Why this was the software working correctly

Here’s the part I find genuinely satisfying, and the reason this isn’t a bug report.

That status.evictionRequested field wasn’t removed by accident. Longhorn deprecated it in v1.6.0 and deliberately deleted it in v1.10.0 as planned cleanup. The strict-decode failure is the system refusing to silently operate on data whose schema it doesn’t agree with — which is exactly what you want a storage controller to do. A more lenient system would have shrugged, ignored the unknown field, and maybe corrupted state in some subtle way later. Longhorn chose to fall over loudly instead.

So the crash wasn’t a defect. It was a guard. The cluster was in an unsupported state — CRDs two minor versions ahead of the manager — that my own year-old failed upgrade had created, and the guard correctly refused to proceed. Filing a GitHub bug here would be wrong; the right characterization is “operator put the system in an unsupported state, and the safety check caught it.” The most useful thing to do with that is write it down, not report it.

Why nothing was lost

The reason this is a footnote and not a disaster: the data plane and the control plane are separate. longhorn-manager is the orchestrator — it decides where volumes live, handles attach/detach, runs migrations. The actual reading and writing of your bytes is done by separate engine and replica processes that keep running independently. So while the manager was crash-looping, every one of my 21 volumes stayed healthy and every database kept serving. The control plane was down; the storage itself never flinched.
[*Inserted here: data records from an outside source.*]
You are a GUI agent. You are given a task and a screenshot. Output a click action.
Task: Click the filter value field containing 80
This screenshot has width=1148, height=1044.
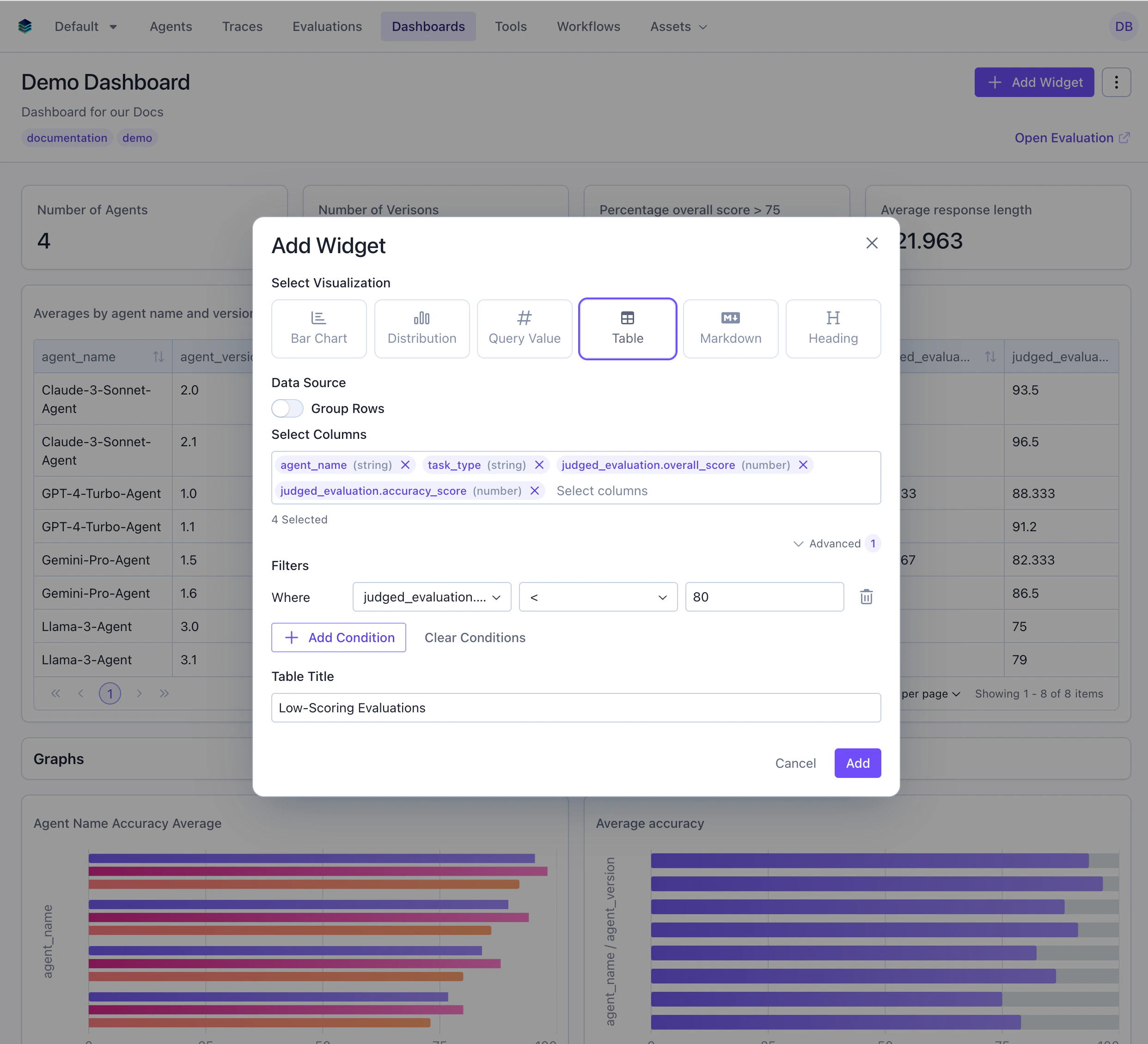click(763, 596)
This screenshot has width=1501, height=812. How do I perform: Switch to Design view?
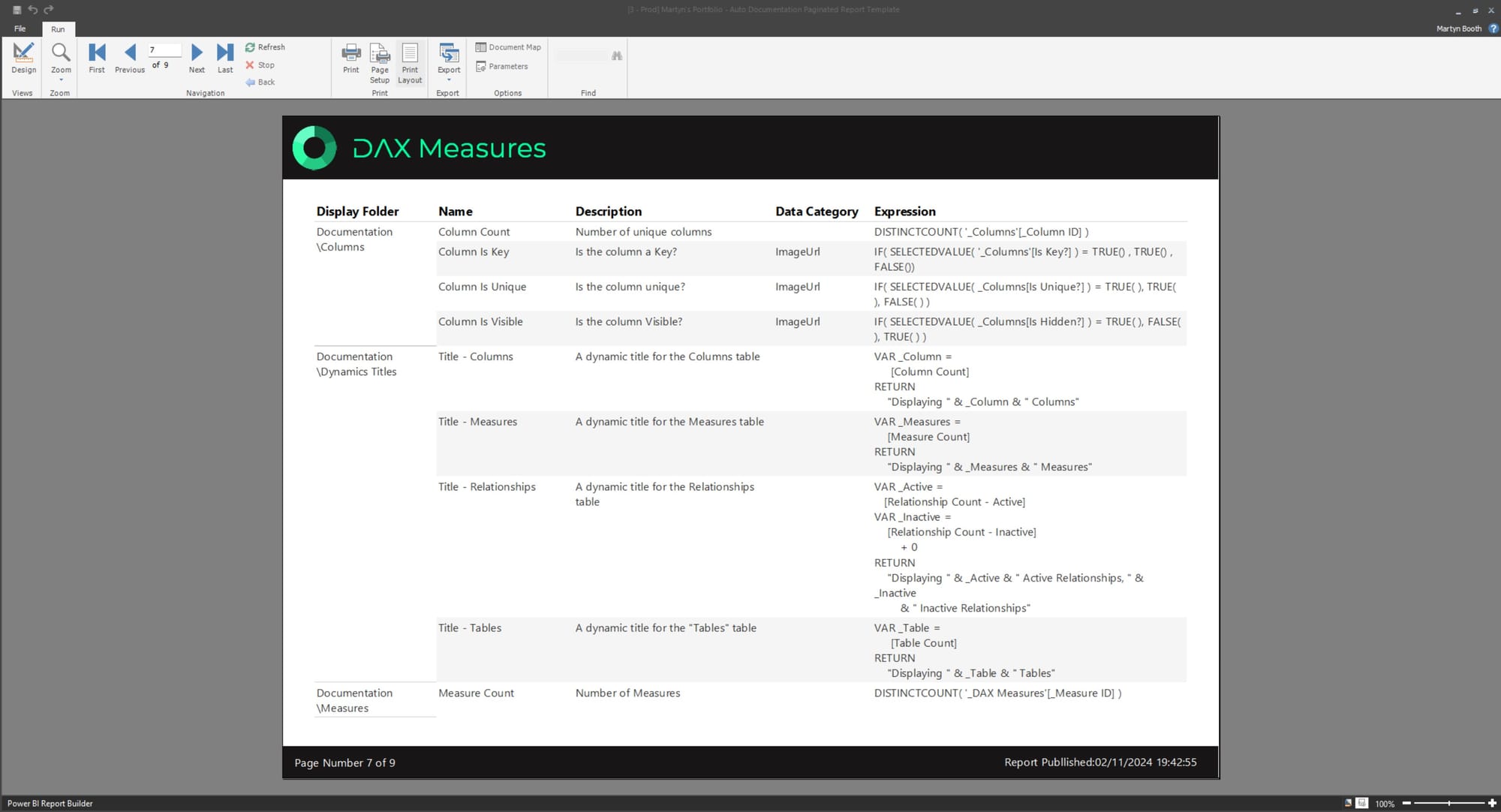click(x=23, y=58)
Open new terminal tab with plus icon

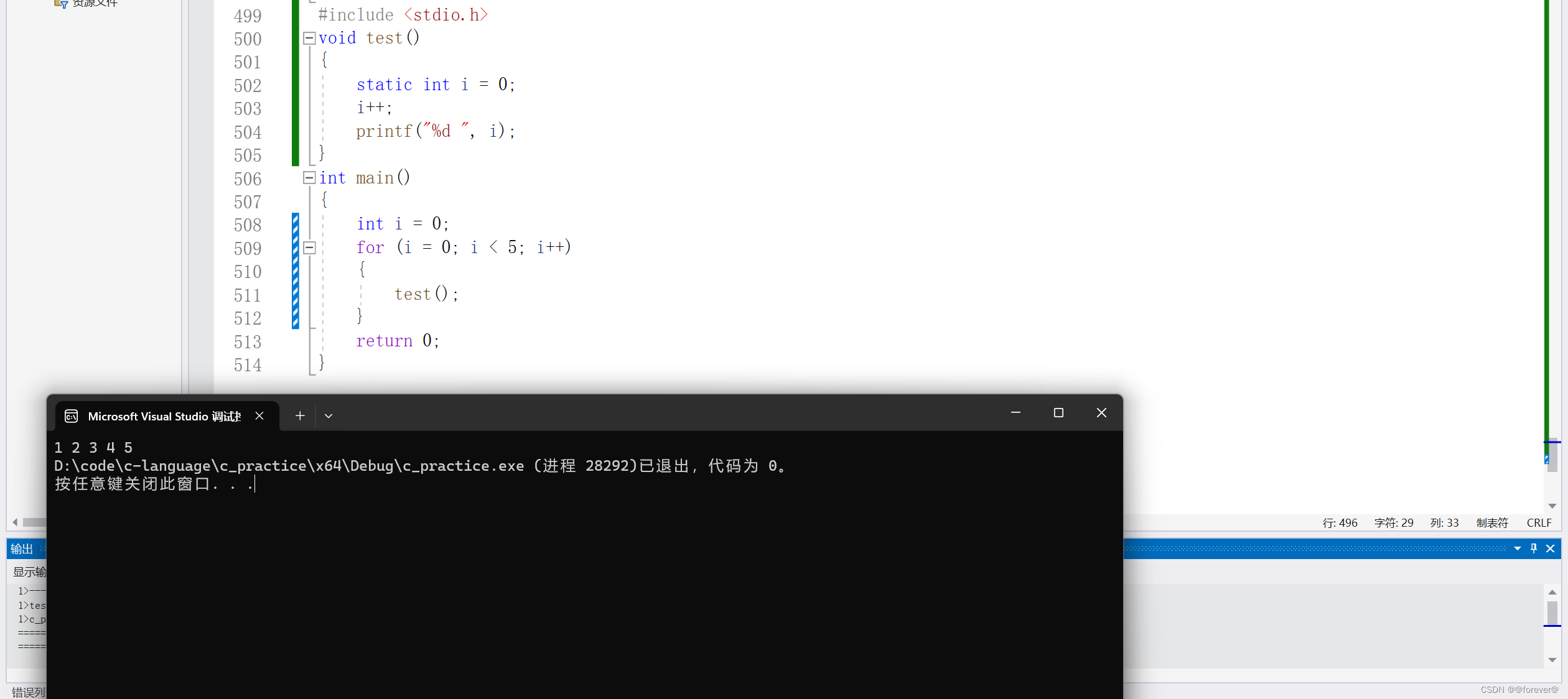click(x=300, y=416)
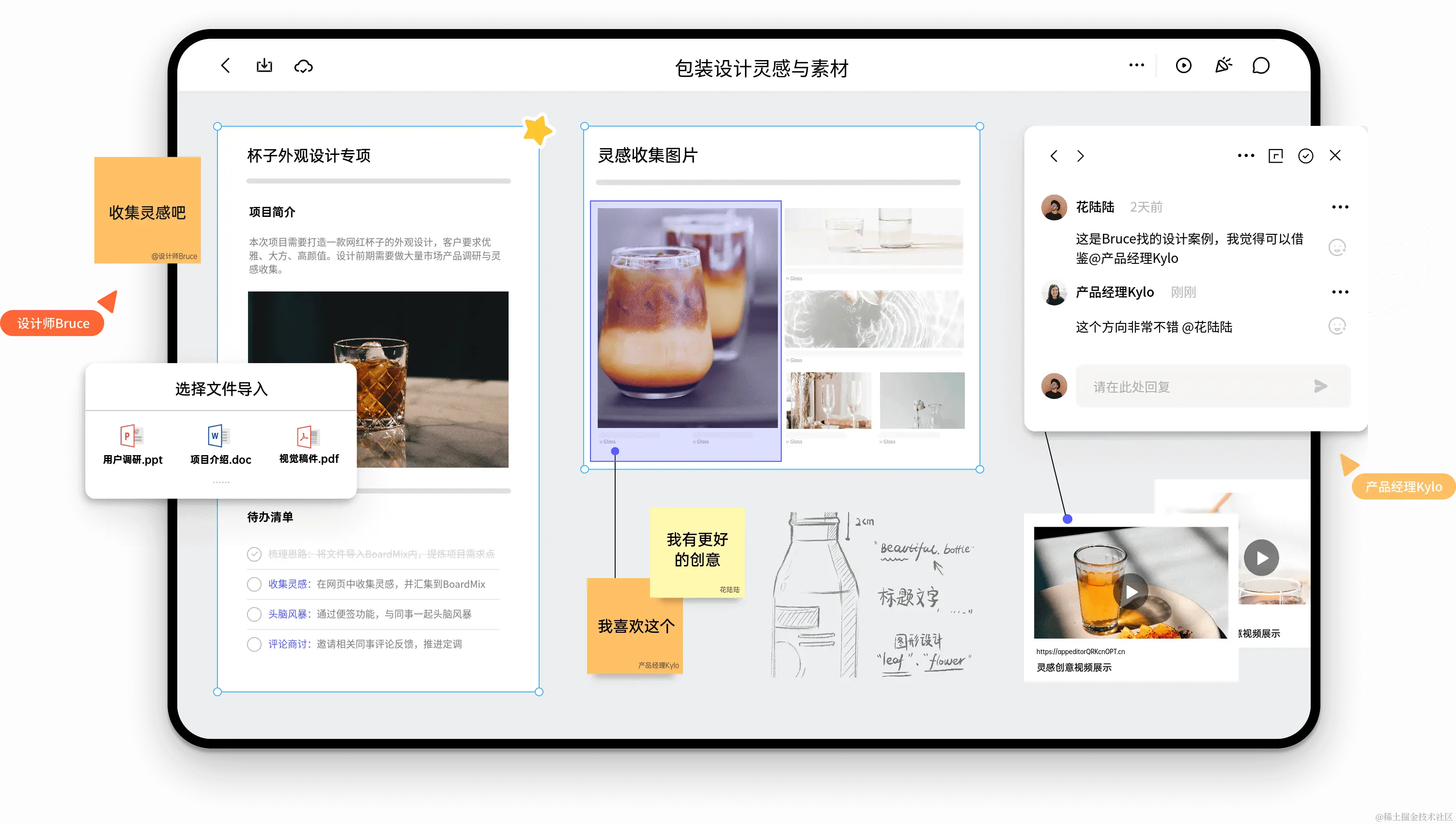This screenshot has height=825, width=1456.
Task: Start presentation with the play icon
Action: point(1183,65)
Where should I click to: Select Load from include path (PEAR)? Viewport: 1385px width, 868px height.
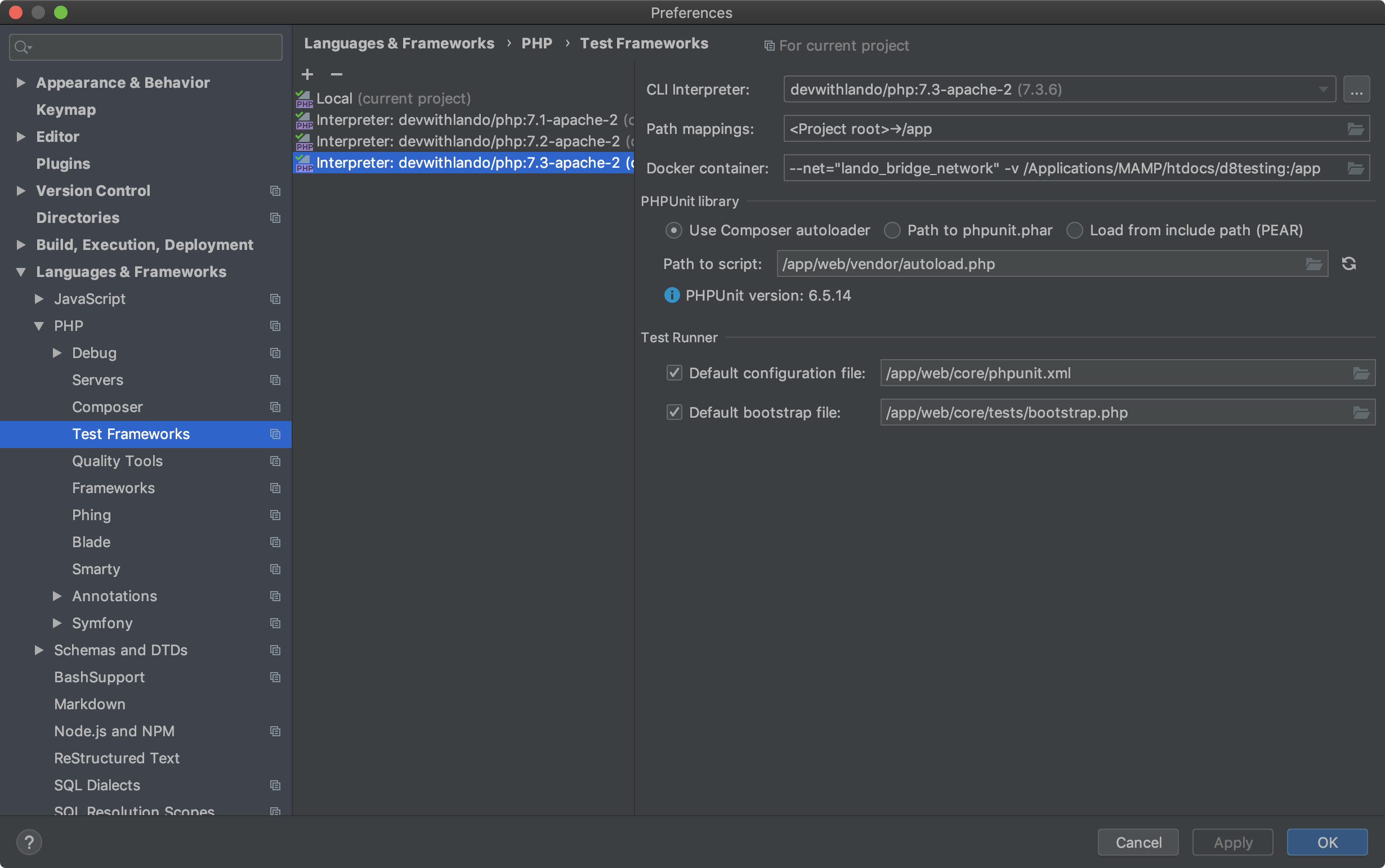(1074, 230)
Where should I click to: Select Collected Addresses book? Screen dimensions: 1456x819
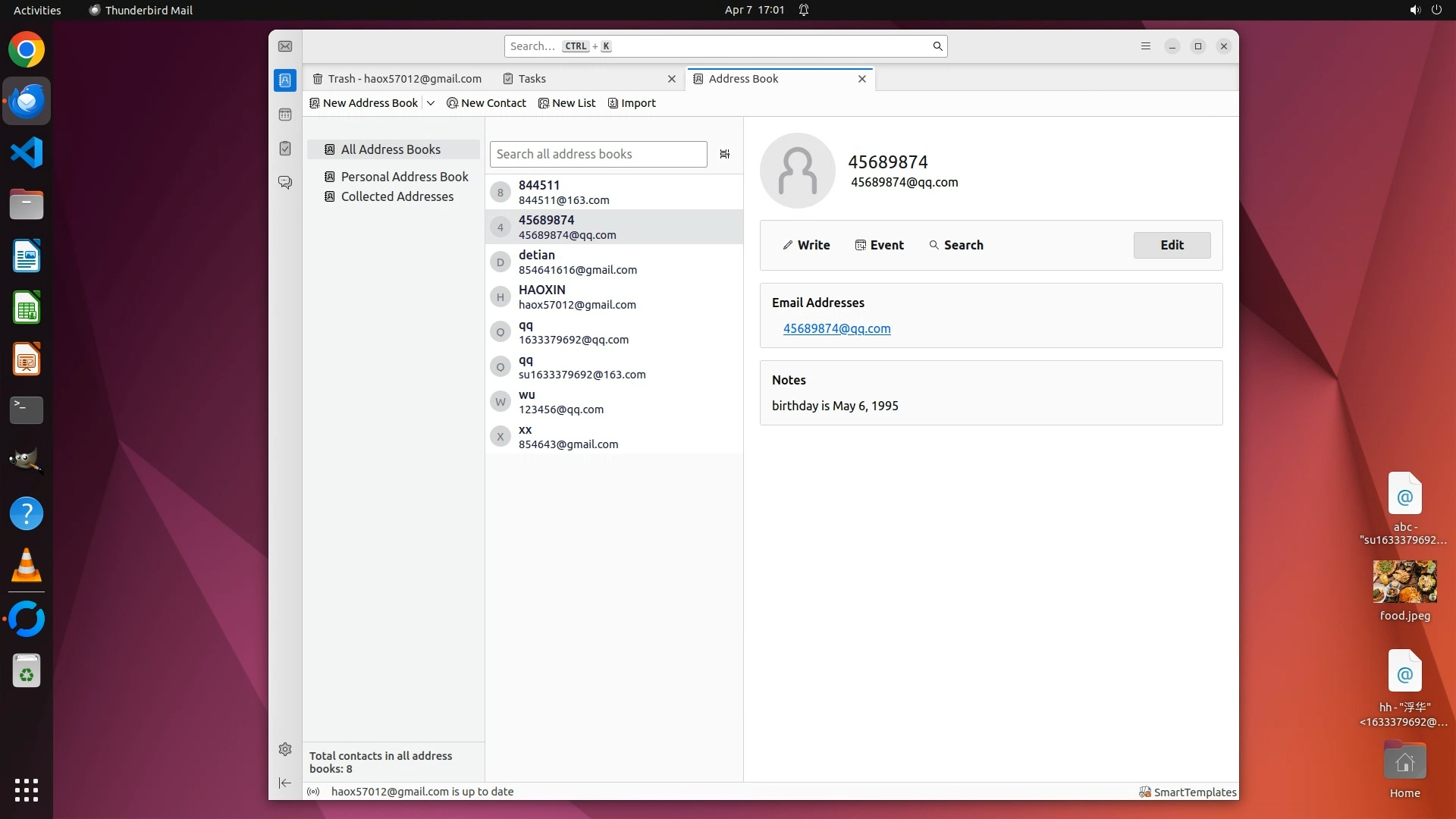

That distinction is the whole reason an incident like this is survivable. If your orchestrator and your data path share fate, a control-plane bug is a data-loss event. When they don’t, it’s a bad ten minutes.

Recovery was a single command: roll the manager back to the 1.8.1 it had been happily running for months. Two minutes later, all seven manager pods were back to healthy, 21 volumes still green, databases none the wiser.

The judgment call I got wrong

I’ll name it plainly, because it’s the actual lesson. My assistant flagged this exact failure mode, specifically, before I ran it. I had backups, I had the data/control-plane separation, I had a rollback path — so the blast radius was controlled, and that’s why I was comfortable. But “the failure is survivable” is not the same as “the failure is worth triggering.” I spent a real (if small) chunk of risk and downtime to learn something I’d been told.

What I got right was the scaffolding: every dangerous step this whole month — the backups, the off-site copies, the restore drills — was built precisely so that when something did go wrong on the storage layer, it would be a shrug instead of a catastrophe. The incident was, in a sense, a live-fire test of all that preparation. It passed.

What I’d do differently: when the person (or the AI) who did the investigation says “this specific thing might break, get confirmation first,” the cost of getting that confirmation is a day’s wait. The cost of skipping it is a production incident. Even a survivable one isn’t free.

Where it stands

The cluster is healthy, back on the stable version, with the year-old mess at least cleaned up to a consistent state. The actual version upgrade is parked until I’ve confirmed the right sequence — almost certainly jumping the manager straight to 1.10 to match the CRDs rather than stepping into the gap. There’s no rush. It’s been fine for a year; it’ll be fine for another week while I do it right.

The backups held. The guard held. The separation held. The only thing that didn’t hold was my patience — and that one’s on me, not the software.